Skip every picture, and output exactly the lines starting at the one with "The image size is (872, 382)." and running through the last line of the material below.

┄┄┄┄┄┄

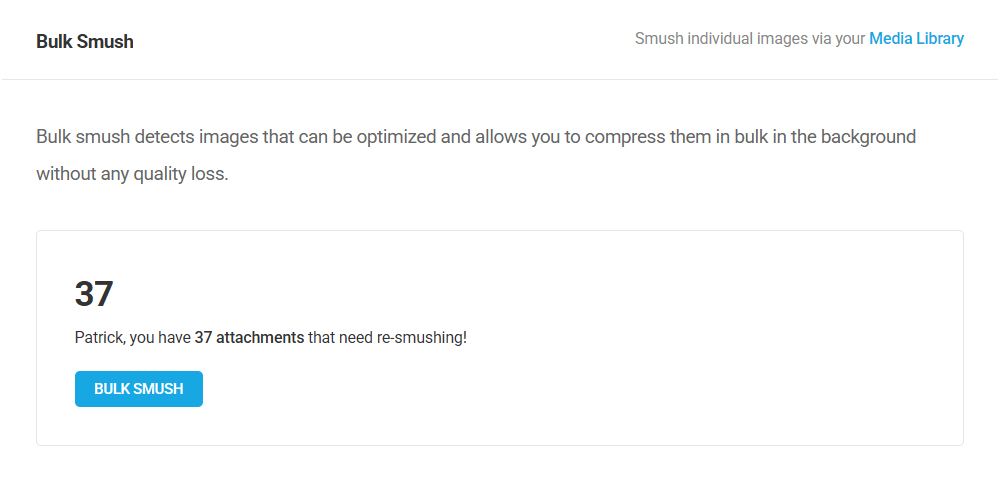
Task: Click the words 'that need' in the notice
Action: (x=340, y=338)
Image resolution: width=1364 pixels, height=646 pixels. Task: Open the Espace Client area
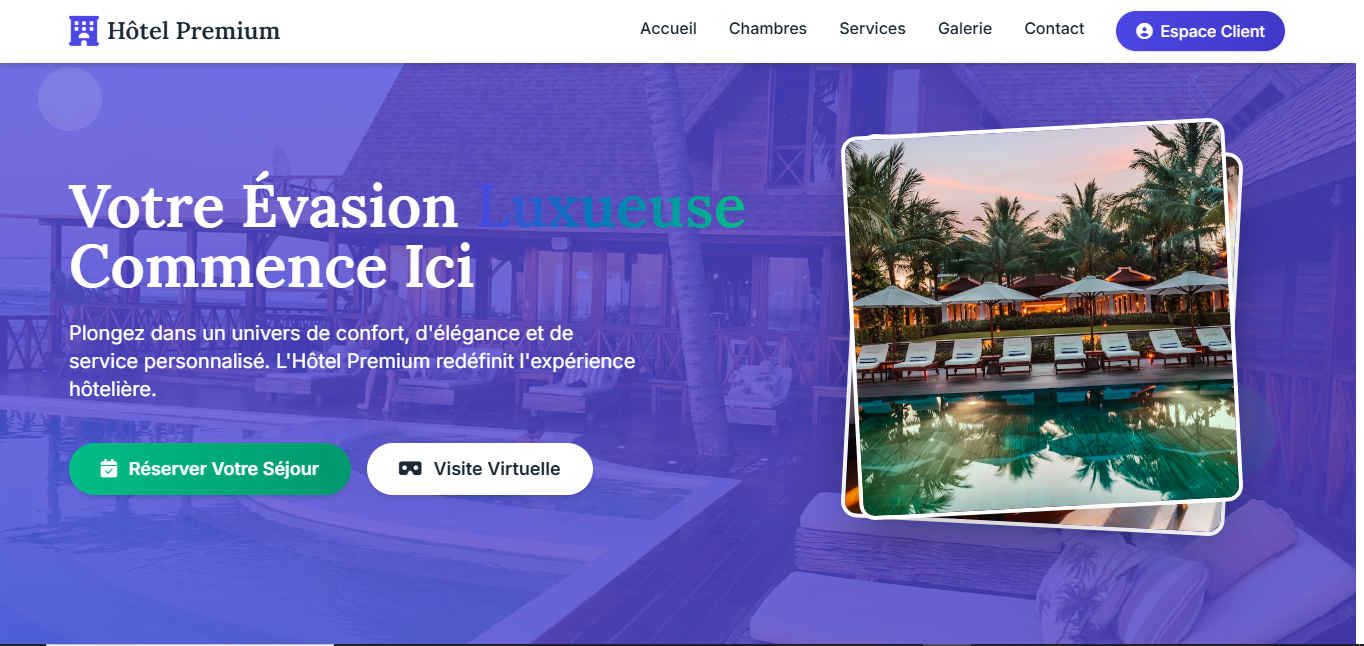(x=1200, y=31)
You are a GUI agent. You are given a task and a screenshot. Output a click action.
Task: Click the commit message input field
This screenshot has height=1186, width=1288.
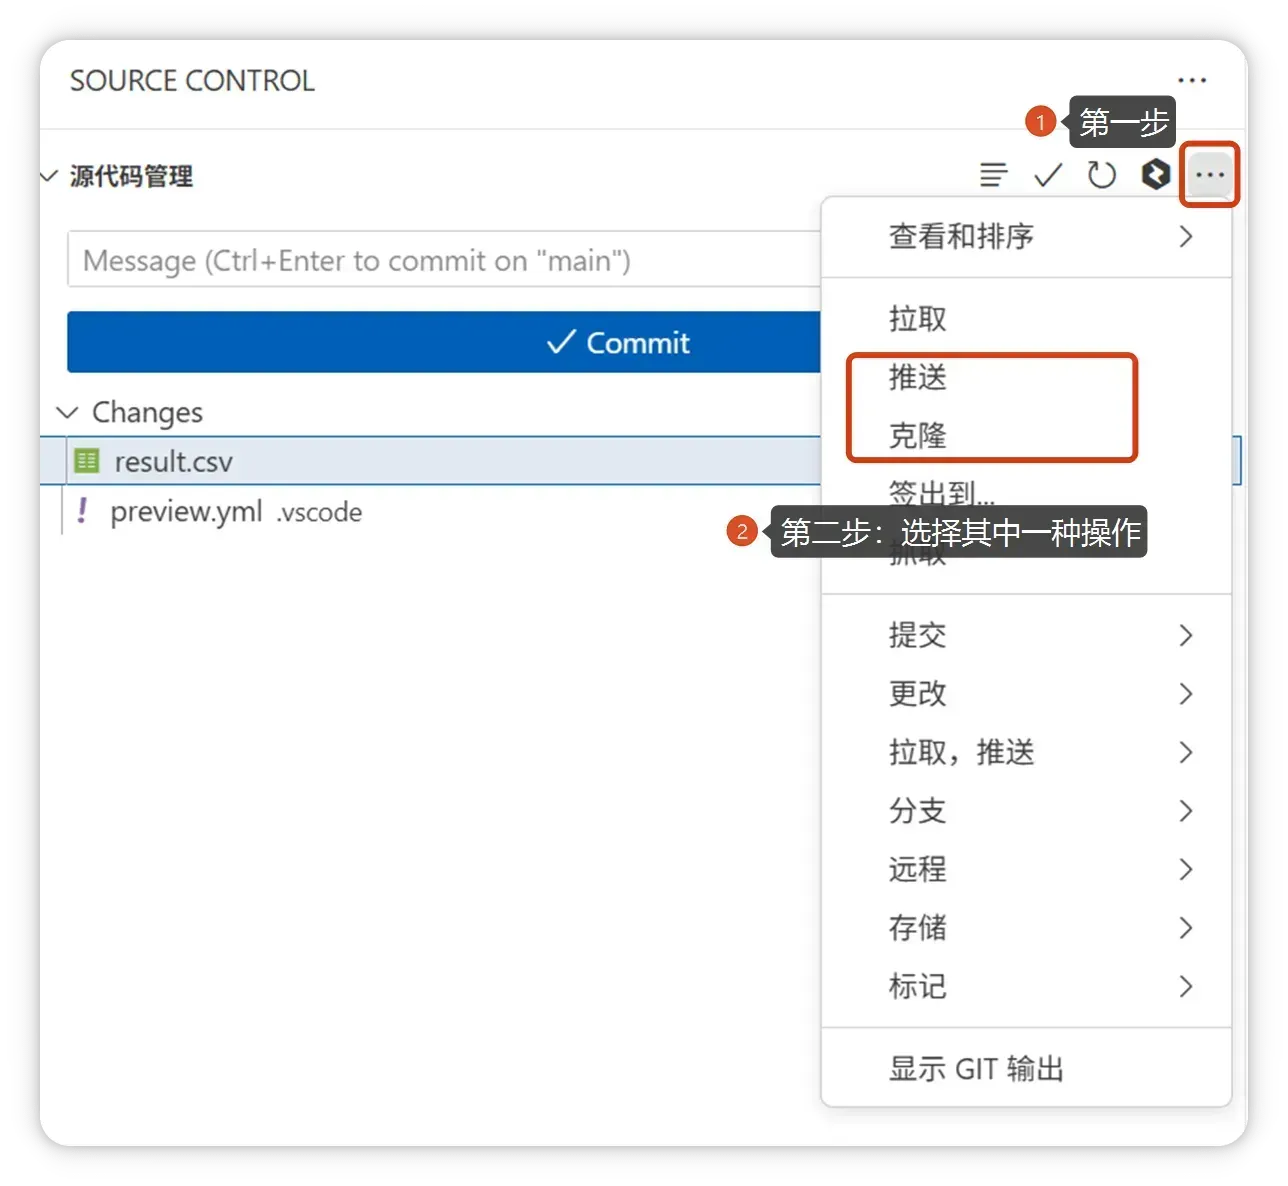coord(442,260)
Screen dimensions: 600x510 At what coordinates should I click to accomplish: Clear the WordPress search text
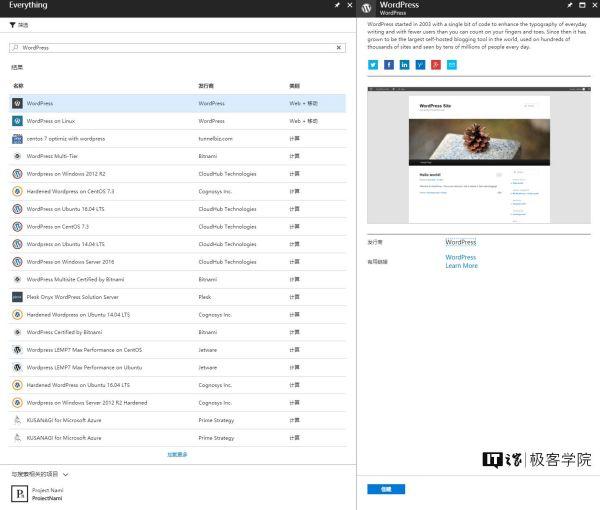(339, 47)
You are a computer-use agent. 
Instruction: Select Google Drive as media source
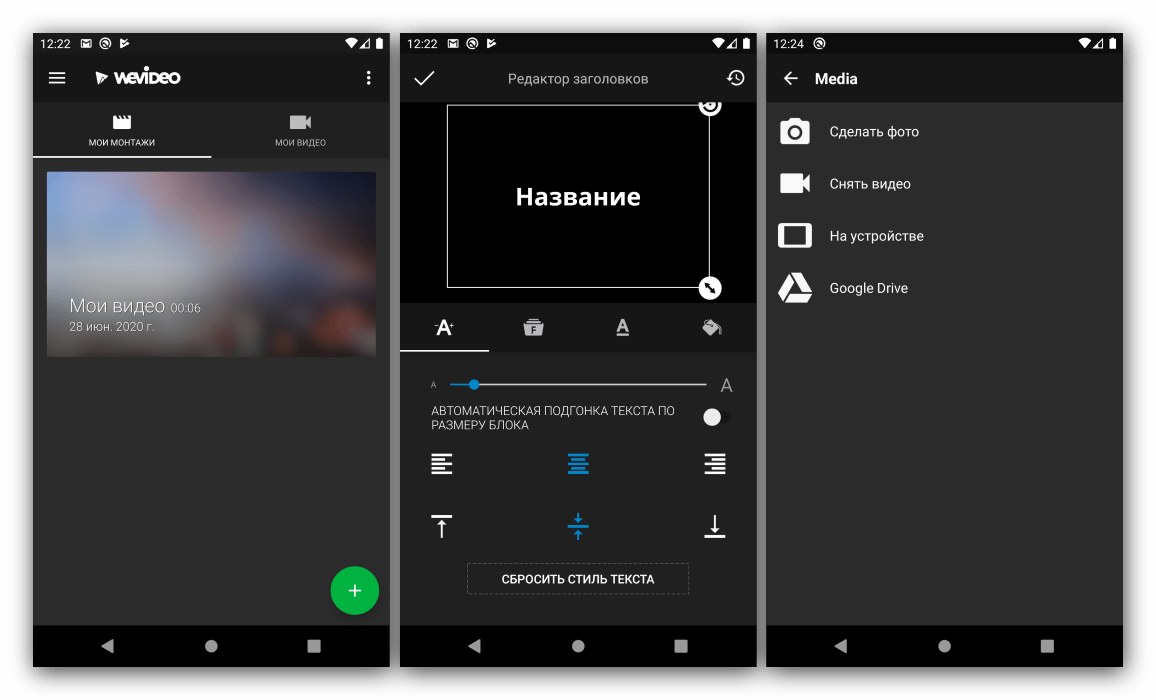868,288
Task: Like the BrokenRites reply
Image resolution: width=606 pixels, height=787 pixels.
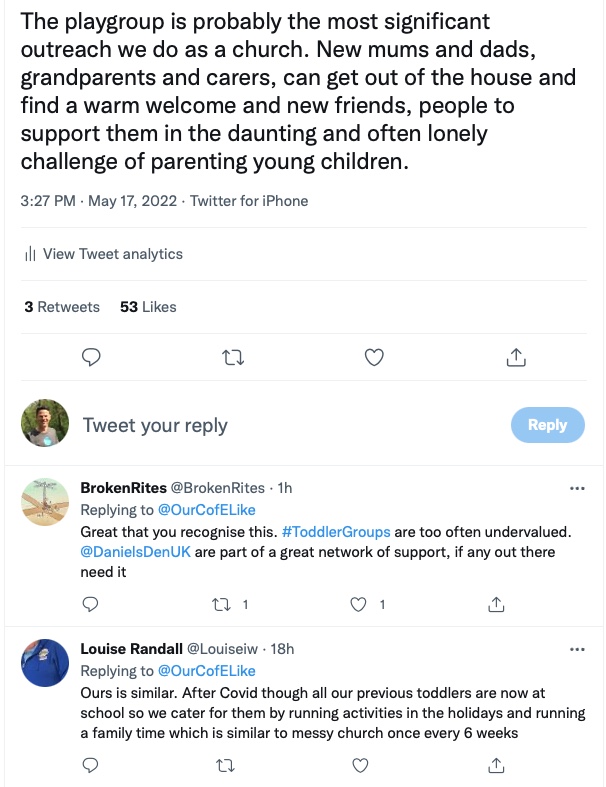Action: [360, 604]
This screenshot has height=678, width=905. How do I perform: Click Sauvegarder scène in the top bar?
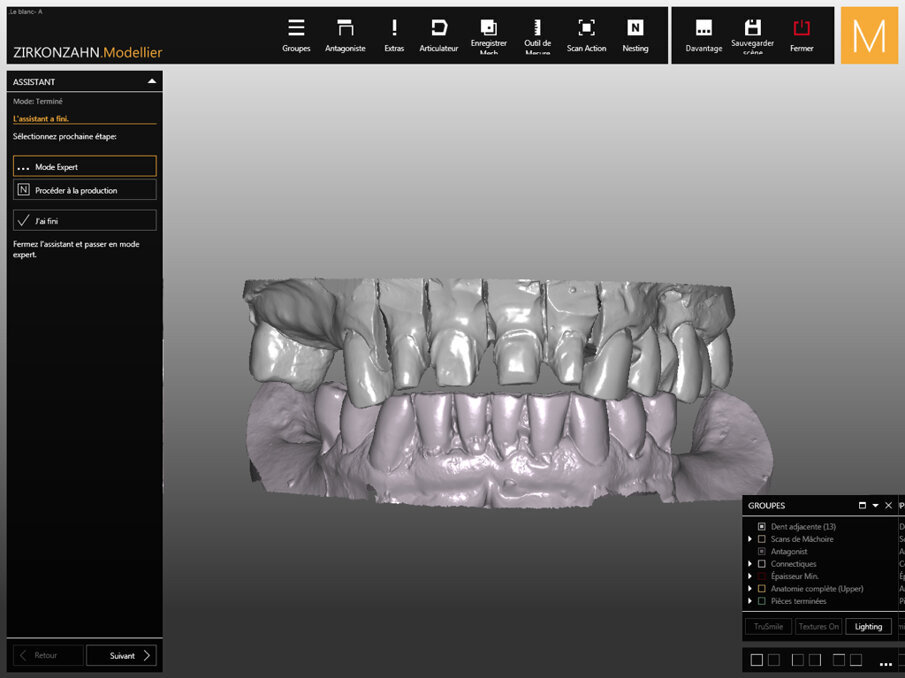tap(752, 33)
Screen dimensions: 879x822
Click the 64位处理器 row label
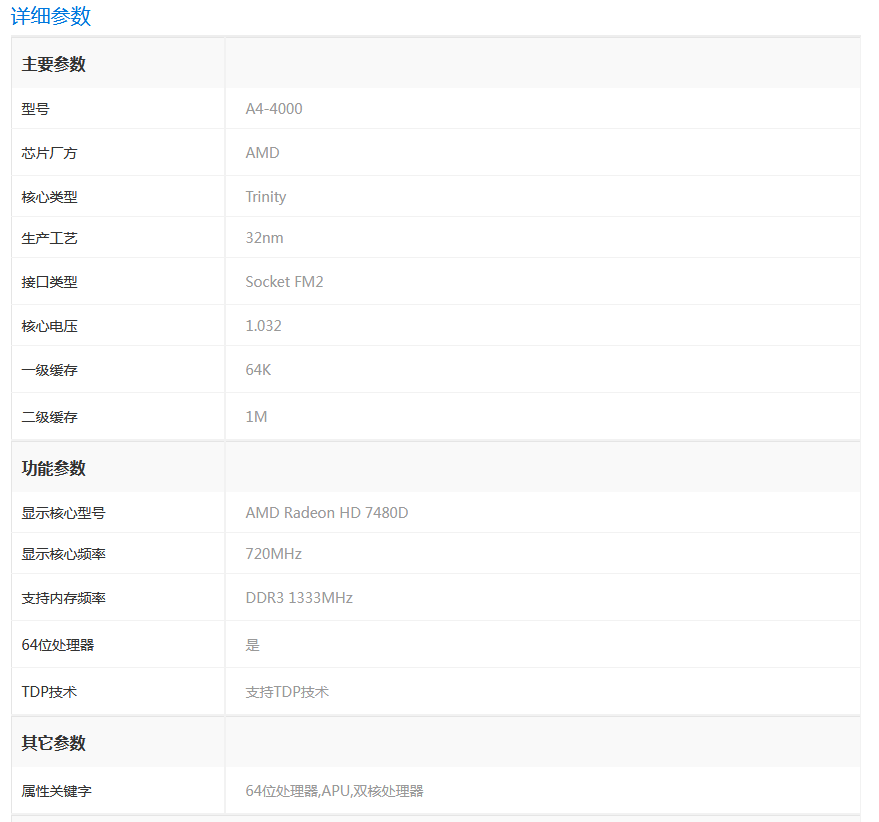tap(55, 644)
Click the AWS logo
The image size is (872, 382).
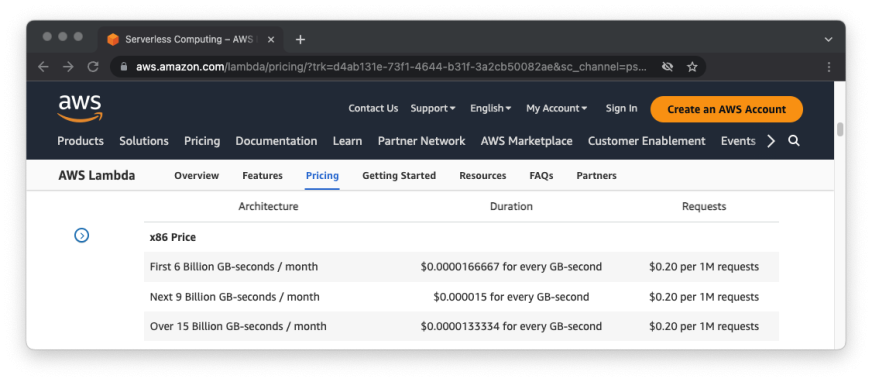pyautogui.click(x=80, y=108)
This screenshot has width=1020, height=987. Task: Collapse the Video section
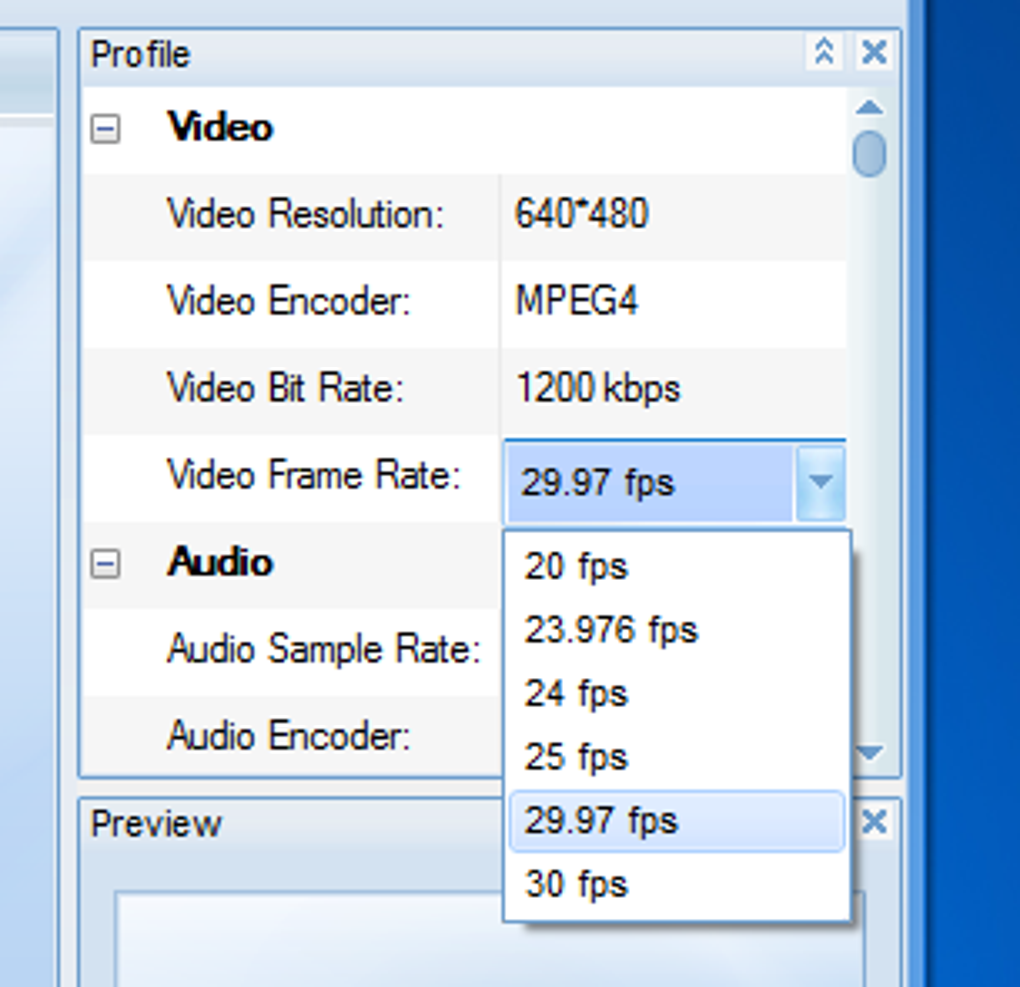105,128
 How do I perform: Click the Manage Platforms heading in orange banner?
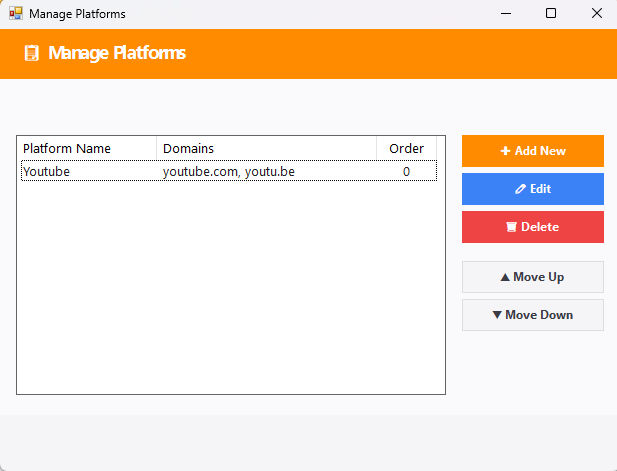pyautogui.click(x=117, y=53)
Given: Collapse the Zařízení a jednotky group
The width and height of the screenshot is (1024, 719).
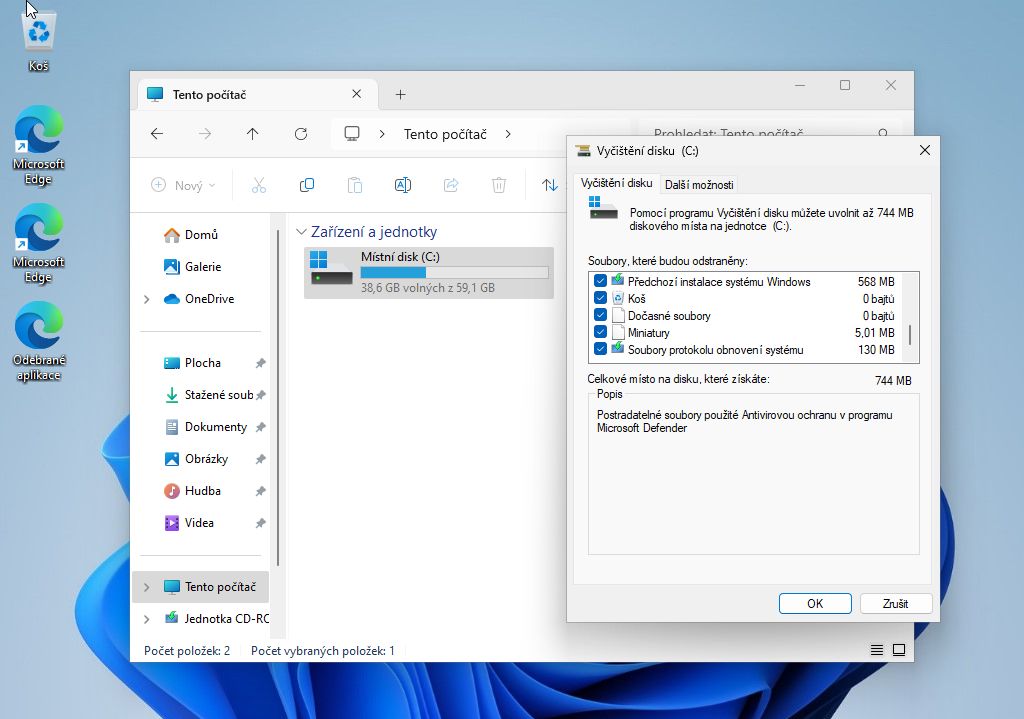Looking at the screenshot, I should pos(301,232).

┄┄┄┄┄┄

Written answer =
The image size is (872, 382).
pyautogui.click(x=80, y=108)
This screenshot has width=1020, height=987. Task: Collapse the Video section
105,128
 How do I perform: Click the Manage Platforms heading in orange banner?
pyautogui.click(x=117, y=53)
Given: Collapse the Zařízení a jednotky group
The width and height of the screenshot is (1024, 719).
Looking at the screenshot, I should pos(301,232).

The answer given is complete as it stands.